7.1 Writing Your Own Functions

Every function in R has three basic parts: a name, a body of code, and a set of arguments. To make your own function, you need to replicate these parts and store them in an R object, which you can do with the function function. To do this, call function() and follow it with a pair of braces, {}:

my_function <- function(arguments) {
  # code
}
roll <- function() {
  die <- 1:6
  dice <- sample(die, size = 2, replace = TRUE)
  sum(dice)
}

You can think of the parentheses as the “trigger” that causes R to run the function. If you type in a function’s name without the parentheses, R will show you the code that is stored inside the function. If you type in the name with the parentheses, R will run that code:

roll
#> function() {
#>   die <- 1:6
#>   dice <- sample(die, size = 2, replace = TRUE)
#>   sum(dice)
#> }
roll()
#> [1] 7

The code that you place inside your function is known as the body of the function. When you run a function in R, R will execute all of the code in the body and then return the result of the last line of code. If the last line of code doesn’t return a value, neither will your function, so you want to ensure that your final line of code returns a value.

Here’s some code that would display a result:

dice
1 + 1
sqrt(2)

And here’s some code that would not:

dice <- sample(die, size = 2, replace = TRUE)
two <- 1 + 1
a <- sqrt(2)

These lines of code do not return a value to the command line; they save a value to an object.
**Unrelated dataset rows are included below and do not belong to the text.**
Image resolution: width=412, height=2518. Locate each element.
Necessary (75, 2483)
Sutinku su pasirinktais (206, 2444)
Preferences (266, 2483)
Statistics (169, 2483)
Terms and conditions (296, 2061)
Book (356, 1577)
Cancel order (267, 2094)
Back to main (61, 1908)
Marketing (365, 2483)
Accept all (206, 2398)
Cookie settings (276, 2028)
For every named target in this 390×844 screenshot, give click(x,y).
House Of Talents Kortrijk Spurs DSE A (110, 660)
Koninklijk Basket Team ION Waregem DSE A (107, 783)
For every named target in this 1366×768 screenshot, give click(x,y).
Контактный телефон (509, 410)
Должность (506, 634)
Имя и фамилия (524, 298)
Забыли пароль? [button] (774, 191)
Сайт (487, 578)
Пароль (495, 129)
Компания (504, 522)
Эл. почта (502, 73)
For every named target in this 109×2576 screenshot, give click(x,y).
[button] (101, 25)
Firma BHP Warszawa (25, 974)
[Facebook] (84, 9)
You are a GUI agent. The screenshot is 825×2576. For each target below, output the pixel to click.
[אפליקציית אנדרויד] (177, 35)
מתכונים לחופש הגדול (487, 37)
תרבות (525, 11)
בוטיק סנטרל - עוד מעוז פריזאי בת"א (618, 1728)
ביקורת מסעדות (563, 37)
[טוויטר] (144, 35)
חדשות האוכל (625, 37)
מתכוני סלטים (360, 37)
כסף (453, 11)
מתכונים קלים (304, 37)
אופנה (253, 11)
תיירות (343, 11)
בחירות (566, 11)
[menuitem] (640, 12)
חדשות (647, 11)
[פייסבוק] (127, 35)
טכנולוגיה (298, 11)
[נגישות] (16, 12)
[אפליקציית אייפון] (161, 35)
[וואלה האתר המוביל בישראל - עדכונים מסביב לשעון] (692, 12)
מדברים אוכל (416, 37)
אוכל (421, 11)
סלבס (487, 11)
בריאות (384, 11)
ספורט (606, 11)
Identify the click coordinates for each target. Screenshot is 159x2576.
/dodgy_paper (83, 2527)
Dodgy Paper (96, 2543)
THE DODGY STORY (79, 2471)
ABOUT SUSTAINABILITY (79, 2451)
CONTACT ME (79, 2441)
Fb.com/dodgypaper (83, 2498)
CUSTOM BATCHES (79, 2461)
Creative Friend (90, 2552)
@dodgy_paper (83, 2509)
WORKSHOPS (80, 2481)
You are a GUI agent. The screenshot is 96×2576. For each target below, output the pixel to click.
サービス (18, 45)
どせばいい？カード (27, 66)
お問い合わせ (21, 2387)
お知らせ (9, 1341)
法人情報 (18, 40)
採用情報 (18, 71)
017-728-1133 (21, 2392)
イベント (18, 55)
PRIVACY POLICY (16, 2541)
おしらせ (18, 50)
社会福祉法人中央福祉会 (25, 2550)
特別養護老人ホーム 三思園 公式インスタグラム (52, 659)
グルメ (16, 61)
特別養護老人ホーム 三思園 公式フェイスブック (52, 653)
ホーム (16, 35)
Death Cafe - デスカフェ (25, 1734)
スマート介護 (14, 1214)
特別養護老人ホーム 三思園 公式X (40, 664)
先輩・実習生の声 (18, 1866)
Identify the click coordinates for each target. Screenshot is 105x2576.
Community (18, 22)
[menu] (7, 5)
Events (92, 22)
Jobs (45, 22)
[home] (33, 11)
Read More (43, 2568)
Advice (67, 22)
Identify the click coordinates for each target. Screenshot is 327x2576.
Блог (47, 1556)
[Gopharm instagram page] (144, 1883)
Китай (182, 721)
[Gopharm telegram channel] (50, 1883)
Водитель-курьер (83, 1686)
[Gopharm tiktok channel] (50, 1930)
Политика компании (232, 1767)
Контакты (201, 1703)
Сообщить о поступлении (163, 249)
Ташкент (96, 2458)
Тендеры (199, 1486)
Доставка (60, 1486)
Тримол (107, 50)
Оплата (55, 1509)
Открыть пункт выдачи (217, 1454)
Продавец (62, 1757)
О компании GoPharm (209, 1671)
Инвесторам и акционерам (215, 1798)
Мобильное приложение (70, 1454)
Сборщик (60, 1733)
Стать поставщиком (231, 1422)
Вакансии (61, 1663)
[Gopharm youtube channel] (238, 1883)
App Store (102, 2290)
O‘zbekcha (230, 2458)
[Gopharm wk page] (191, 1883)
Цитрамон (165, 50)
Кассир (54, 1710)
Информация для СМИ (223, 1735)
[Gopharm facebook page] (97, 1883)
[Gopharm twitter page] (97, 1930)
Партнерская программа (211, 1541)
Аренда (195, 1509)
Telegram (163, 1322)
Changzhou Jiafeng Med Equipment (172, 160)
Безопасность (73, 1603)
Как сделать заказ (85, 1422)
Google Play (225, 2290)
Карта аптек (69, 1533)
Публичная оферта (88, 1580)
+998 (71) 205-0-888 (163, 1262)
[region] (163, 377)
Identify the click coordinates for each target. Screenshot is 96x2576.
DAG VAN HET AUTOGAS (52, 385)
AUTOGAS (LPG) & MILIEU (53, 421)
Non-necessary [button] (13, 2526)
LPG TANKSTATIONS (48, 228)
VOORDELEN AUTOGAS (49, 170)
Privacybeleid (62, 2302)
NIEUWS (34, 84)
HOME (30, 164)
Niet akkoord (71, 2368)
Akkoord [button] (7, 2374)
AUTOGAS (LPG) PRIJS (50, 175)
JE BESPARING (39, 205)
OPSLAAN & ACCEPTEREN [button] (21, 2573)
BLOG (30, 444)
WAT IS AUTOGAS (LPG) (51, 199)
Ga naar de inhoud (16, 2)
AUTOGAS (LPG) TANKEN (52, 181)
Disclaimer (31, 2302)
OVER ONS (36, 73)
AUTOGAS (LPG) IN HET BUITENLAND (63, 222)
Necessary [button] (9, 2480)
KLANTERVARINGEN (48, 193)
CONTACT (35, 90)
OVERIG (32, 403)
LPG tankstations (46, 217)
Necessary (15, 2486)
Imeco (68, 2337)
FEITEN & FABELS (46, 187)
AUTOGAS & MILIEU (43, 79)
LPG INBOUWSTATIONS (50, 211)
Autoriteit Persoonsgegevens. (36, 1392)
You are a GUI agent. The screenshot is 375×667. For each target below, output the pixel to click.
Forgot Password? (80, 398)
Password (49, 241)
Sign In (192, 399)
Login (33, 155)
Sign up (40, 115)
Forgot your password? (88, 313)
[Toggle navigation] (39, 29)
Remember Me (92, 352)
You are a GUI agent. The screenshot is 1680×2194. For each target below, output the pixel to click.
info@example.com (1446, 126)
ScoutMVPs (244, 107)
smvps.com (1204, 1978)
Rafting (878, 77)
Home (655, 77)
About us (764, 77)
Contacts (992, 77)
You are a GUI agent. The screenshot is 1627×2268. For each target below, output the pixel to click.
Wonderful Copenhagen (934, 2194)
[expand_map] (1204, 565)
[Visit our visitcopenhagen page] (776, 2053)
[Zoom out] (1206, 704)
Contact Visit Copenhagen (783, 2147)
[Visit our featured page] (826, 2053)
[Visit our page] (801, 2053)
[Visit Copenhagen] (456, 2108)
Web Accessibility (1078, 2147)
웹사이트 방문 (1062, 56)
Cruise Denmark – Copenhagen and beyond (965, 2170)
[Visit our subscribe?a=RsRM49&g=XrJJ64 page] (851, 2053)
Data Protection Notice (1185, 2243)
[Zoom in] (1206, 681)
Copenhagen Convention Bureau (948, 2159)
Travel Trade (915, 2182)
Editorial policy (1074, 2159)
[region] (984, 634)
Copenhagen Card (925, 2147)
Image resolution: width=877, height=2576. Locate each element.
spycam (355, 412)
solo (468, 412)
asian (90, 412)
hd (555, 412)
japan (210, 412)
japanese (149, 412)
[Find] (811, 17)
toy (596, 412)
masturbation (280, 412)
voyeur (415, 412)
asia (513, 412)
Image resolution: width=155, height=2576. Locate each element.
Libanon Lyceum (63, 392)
You can supply bones when you call roll2 if you make bones an argument of the function. To do this, put the name bones in the parentheses that follow function when you define roll2:

roll2 <- function(bones) {
  dice <- sample(bones, size = 2, replace = TRUE)
  sum(dice)
}
roll2(bones = 1:4)
#> [1] 6
roll2(1:6)
#> [1] 3

Notice that roll2 will still give an error if you do not supply a value for the bones argument when you call roll2:

roll2()
#> Error in sample(bones, size = 2, replace = TRUE): argument "bones" is missing, with no default

You can prevent this error by giving the bones argument a default value. To do this, set bones equal to a value when you define roll2:

roll2 <- function(bones = 1:6) {
  dice <- sample(bones, size = 2, replace = TRUE)
  sum(dice)
}

Now you can supply a new value for bones if you like, and roll2 will use the default if you do not:

roll2()
#> [1] 6
roll2(1:20)
#> [1] 13

You can give your functions as many arguments as you like. Just list their names, separated by commas, in the parentheses that follow function. When the function is run, R will replace each argument name in the function body with the value that the user supplies for the argument. If the user does not supply a value, R will replace the argument name with the argument’s default value (if you defined one).